There were set times on call when you could expect a flurry of pages, like when the nurses checked vital signs at 4:00 a.m. That was when they called about fevers. Your response was always the same: blood and urine cultures and a portable chest X-ray to rule out pneumonia—but sometimes you discovered that a patient was already on antibiotics or that blood cultures had been drawn every night for the past week, every single one negative, and then you had to decide whether you really needed to stick him again, but most of the time you did so anyway, not for the patient's sake but for your own, lest someone fault you in the morning for not doing it. That was the sad reality of residency: much of the time you were ordering tests to protect yourself. “The endgame of life is so depressing,” I wrote in my diary. “Look at Mr. Fisher. Successful lawyer, Goldberg patient. Now look at him. Sick, febrile, dying of who-knows-what: cancer, TB, sarcoidosis? If you think about it, it could make all of life seem unworthwhile if, in the end, we end up dying in the hospital, awakened at 4:00 a.m. by a stupid intern trying to draw another set of blood cultures.”

Sometimes I worried about how I was going to get through another night on call, until I realized that my patients were helping me. Their bodies had homeostatic reserve, the capacity to self-correct, to compensate for my mistakes. In physics, an oscillator quickly returns to its equilibrium position after being displaced, and so it is, I came to believe, with the human body. Most of my patients were going to be
fine despite anything I did, and if they were going to die—well, that was probably going to happen despite me, too. Health was like the wilderness: it could only be spoiled by human intervention. “We're not saving patients,” Rajiv told me. “We're just stabilizing them so they can save themselves.”

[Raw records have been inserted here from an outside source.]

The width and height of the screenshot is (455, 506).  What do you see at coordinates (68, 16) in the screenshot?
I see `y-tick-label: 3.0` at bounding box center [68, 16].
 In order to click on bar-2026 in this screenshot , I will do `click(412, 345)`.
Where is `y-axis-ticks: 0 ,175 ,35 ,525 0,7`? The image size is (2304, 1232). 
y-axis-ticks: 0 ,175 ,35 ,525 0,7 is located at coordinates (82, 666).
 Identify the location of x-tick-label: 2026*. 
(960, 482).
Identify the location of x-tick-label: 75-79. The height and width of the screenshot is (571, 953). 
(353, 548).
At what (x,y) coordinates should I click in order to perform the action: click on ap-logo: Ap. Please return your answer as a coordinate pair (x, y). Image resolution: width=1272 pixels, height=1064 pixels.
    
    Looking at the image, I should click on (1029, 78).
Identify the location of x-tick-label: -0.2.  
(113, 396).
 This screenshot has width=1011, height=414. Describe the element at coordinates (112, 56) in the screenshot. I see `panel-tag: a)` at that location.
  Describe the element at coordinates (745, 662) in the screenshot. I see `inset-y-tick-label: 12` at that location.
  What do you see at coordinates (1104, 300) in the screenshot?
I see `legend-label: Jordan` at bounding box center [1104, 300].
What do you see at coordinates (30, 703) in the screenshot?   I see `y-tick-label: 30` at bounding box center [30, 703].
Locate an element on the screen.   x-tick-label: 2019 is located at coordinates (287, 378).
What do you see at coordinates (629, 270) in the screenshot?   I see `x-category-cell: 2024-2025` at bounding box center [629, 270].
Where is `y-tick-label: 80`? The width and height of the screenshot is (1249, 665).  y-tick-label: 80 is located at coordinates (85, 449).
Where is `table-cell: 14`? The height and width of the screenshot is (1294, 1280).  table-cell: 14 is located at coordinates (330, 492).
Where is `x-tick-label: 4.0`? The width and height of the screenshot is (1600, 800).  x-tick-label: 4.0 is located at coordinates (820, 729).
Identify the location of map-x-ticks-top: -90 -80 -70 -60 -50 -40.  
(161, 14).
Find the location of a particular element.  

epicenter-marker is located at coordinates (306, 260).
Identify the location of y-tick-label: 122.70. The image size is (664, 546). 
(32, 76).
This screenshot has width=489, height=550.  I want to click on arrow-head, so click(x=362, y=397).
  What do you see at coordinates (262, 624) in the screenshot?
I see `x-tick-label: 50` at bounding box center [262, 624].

I became awed by this concept, but most of my colleagues seemed indifferent to it. We performed our interventions with such confidence, such arrogance, but most of the time there was no way of predicting whether we were doing the right thing, or even a good thing. We'd give potassium for hypokalemia, or diuretics for edema, or nitroglycerin for high blood pressure—and we would overshoot. The diuretics would make our patients dehydrated or the nitroglycerin would lower their blood pressure too much—and then we'd have to give them intravenous fluid or raise their blood pressure with other drugs, and the process would start all over again. Sometimes we would give drugs just to treat the side effects of other drugs. Sometimes we would do illogical things like giving fluid and diuretics at the same time, and no one questioned it, including me. There was too much going on, too much complexity, to start asking questions. I wasn't sure where to begin; I wasn't even sure I knew enough to know what to ask. My energy was low, my enthusiasm flagging, and the system was in automatic drive anyway. The easiest thing to do was to get out of the way.